WHAT THE TASK ASKS: Starting at the line that contains "Select the Marquee selection tool", write out each line through the end of the data below, exactly as it stands. Skip any pictures.

Saved entries
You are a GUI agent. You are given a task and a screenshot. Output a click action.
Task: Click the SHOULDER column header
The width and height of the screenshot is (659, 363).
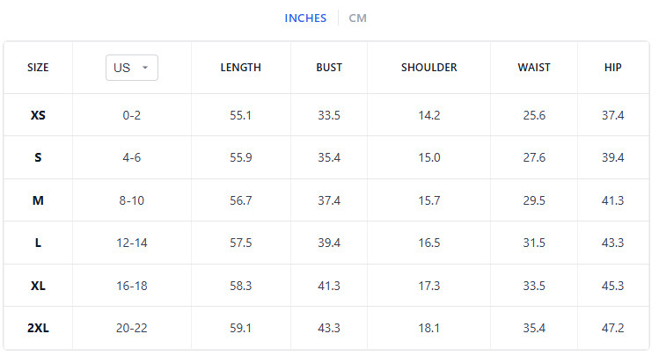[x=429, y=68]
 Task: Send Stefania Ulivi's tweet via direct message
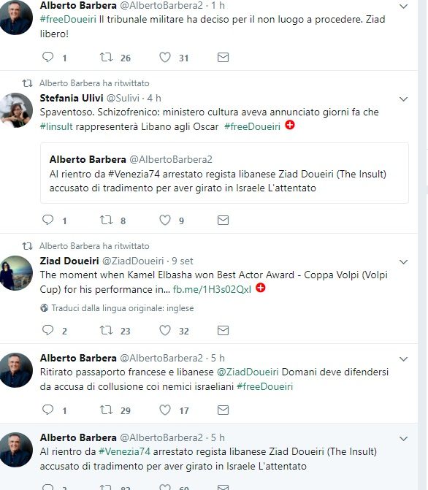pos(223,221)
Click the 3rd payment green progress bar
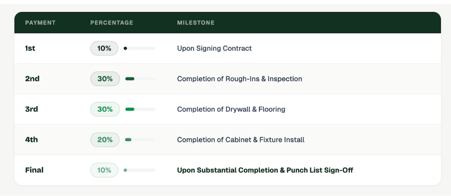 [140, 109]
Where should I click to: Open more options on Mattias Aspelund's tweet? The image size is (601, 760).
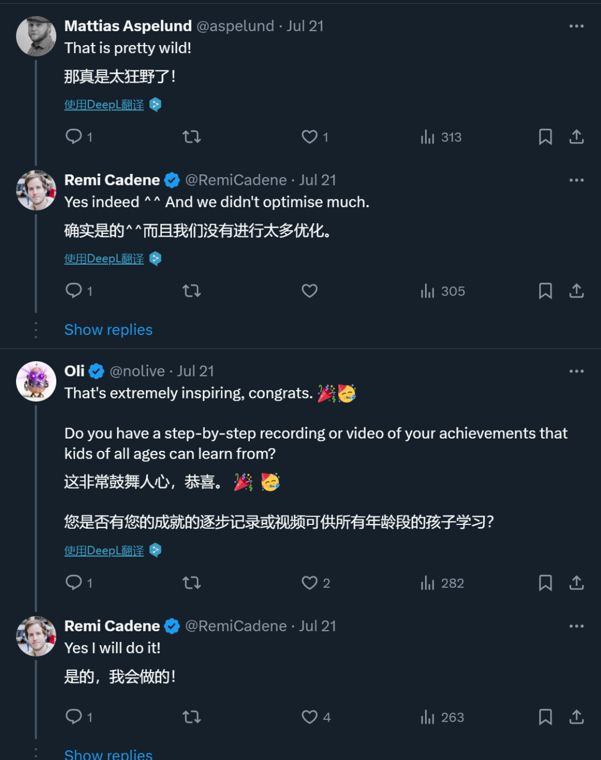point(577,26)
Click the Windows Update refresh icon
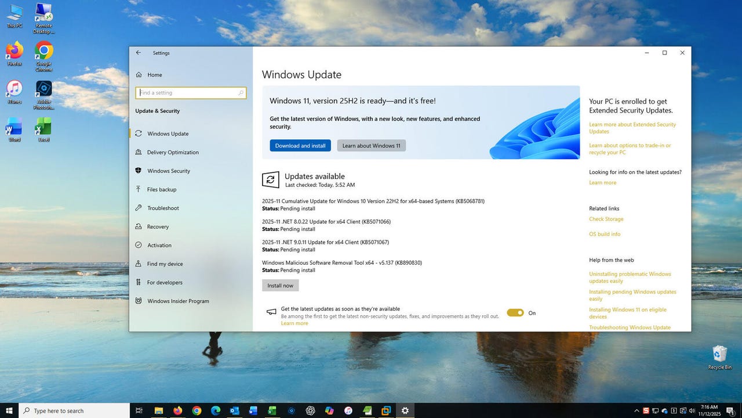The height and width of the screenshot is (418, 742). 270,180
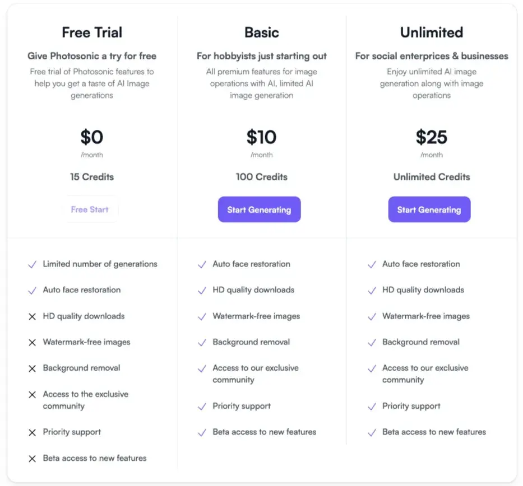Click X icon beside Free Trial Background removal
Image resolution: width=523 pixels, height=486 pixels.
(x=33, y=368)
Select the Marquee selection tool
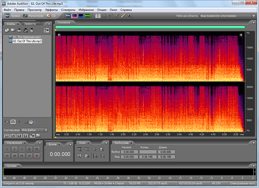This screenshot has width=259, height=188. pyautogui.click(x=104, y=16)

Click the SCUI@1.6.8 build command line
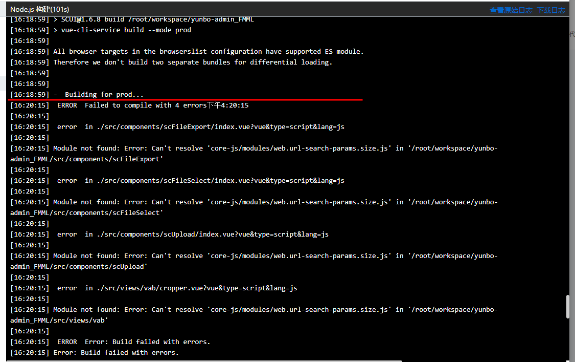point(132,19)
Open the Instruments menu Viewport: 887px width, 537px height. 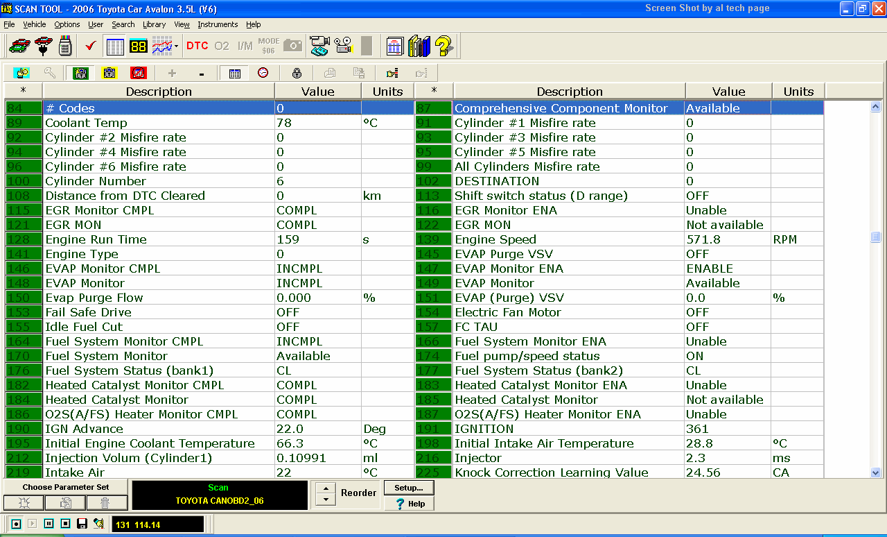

FINISHED TASK:
Select the Marquee selection tool
This screenshot has width=259, height=188. pyautogui.click(x=104, y=16)

Click the SCUI@1.6.8 build command line
point(132,19)
Open the Instruments menu Viewport: 887px width, 537px height. 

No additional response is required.